- WORK ITEM -
Begin with the line that contains "Image resolution: width=802" and transcribe each line after it, up to and including the last line of the listing below.

- MATERIAL TO PROCESS -
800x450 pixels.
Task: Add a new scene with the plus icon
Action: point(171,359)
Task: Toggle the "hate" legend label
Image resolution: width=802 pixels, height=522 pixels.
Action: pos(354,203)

- EXPECTED ANSWER -
Image resolution: width=802 pixels, height=522 pixels.
Action: pos(354,203)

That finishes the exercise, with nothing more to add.